Set problem A:
In the blog post about the month of September, on what street were the writer and a friend walking on the night of the attempted assault?
Set problem B:
Pick up the blog post about the month of September where it stops and keep writing it.

Document extract:
------------------------------------------------

Saturday, September 20, 2014

Musings on the Month of September

This has been a difficult month, our church has been embroiled in controversy, and my husband (Brian) and I have been getting ready to move, possibly out of state. Brian's Grandfather died last week, and we have been mourning his loss. And I have been struggling with feelings of tiredness, grief, and weariness. Today, I sat in my kitchen trying desperately to move, and I couldn't understand why I was having such a hard time getting going. In the midst of all that is going on, I just want to sit still. Why did I feel like this? And then, I remembered, that this month marks ten years since my friend and I were victims of attempted assault, and all the feelings of fear and hurt welled up in me. And I remembered those moments as vividly as if they were yesterday.

We were walking down Headley Way from a friend's dorm room late one night, during "Fresher's Week." When a man was indecent, tried to stop us, and behaved in a threatening and intimidating way that left us both shaken and confused. Thankfully, we were together. As someone who had experienced abuse when I was much younger, this experience was deeply traumatizing, beginning a process of bringing up memories and hurts from the past that I had not ever remembered before. Seeking for assurance and safety, I clung to those that I felt most secure with, knowing that my only true comfort was God, I simultaneously felt betrayed by him and as though I could not turn to him. Deeply wounded and hurt, yearning for safety and security to the point of worship, I found myself sinking into blackness. I was 11 years into a 12 year cycle of depression, and as the year progressed I fell deeper and deeper into the darkness, until the only way that I could survive was if God did a miracle in me. Thankfully, he did.

First I found myself waking up in the mornings, paralyzed with emotional exhaustion, but remembering and speaking to myself the character and nature of God. Remembering that he is a good, just, loving, righteous, kind, generous, faithful, all-knowing, all-powerful, amazing and wonderful God. And I found myself living, in spite of all the pain the filled and overwhelmed me. Then, through godly people at my church, many of whom were fellow students, he showed me Jesus. He gave me his word, and I felt so driven to read it, that I could not have resisted even if I had wanted to. He showed me that I was seeking in others what I would only find in him. Over the following Summer he partially removed, a friendship that I had begun to idolize, and showed me how much more fitting for the pedestal He was than the person that I had raised up. He helped me see that

Healing began, and the next September I realized that the depression had begun to lift, and I was free of it for more than five years. Five years of freedom from something that had been my reality for half my life until that point. Even though the depression would return, I look back and see those years, with all their difficulties and struggles, as an amazing gift. And I realize that through everything, every hardship, every hurt, every hope and every joy, God has proven himself true over and over again, in so many different and amazing ways. He really is an amazing and great God, far bigger than any of my circumstances. And he reminded me of this truth tonight. He has always loved me, in so many ways. And he has been healing me through so many different means, including through the church that I am now a part of, which is now struggling so heartbreakingly.

------------------------------------------------

Source data:
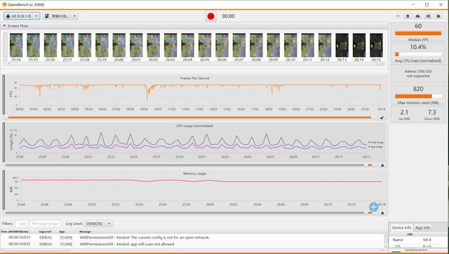Click the message regex filter field

click(x=45, y=224)
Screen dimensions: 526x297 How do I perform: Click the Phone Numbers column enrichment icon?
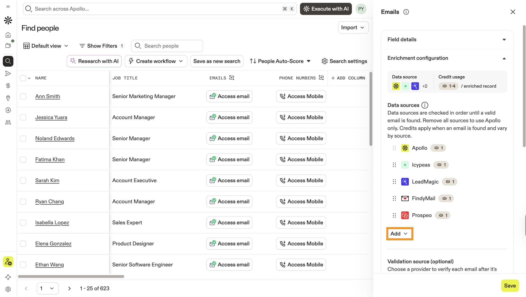click(321, 78)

------------------------------------------------

Exercise response A:
Headley Way.

Exercise response B:
Tonight, I went out by myself after dark. I walked through the parking lot, alone, and did my grocery shopping among strangers. And I didn't feel fear. I wasn't afraid when a man spoke to me. I wasn't terrified when I was making trips to and from my car in the dark, to bring the groceries into my house. Because even though I feel sadness and grieve over the wrongs that I have experienced in my life, they are not the power that controls me. The power that controls me is the Spirit of God within me. So I may grieve, and struggle through inaction for a short time, while I am trying to process all that has passed. But those things do not control my life, Jesus does. In Colossians 1:11 Paul prays that the Colossians will be "...strengthened with all power according to his [Jesus] glorious might, for all endurance and patience with joy..." and he reminds them that, "He [Jesus] has delivered us from the domain of darkness and transferred us to the kingdom of his beloved Son, in whom we have redemption, the forgiveness of sins."

I still walk through the darkness of this world, but I am in the domain of Christ. I still sit here in this world, but I am free from this world because of Jesus. For, as it says later in Colossians 1, "He is the image of the invisible God, the firstborn of all creation. For by him all things were created, in heaven and on earth, visible and invisible, whether thrones or dominions or rulers or authorities-all things were created through him and for him. And he is before all things, and in him all things hold together. And he is the head of the body, the church. He is the beginning, the firstborn from the dead, that in everything he might be preeminent. For in him all the fullness of God was pleased to dwell, and through him to reconcile to himself all things, whether on earth or in heaven, making peace by the blood of his cross." (Colossians 1:15-20)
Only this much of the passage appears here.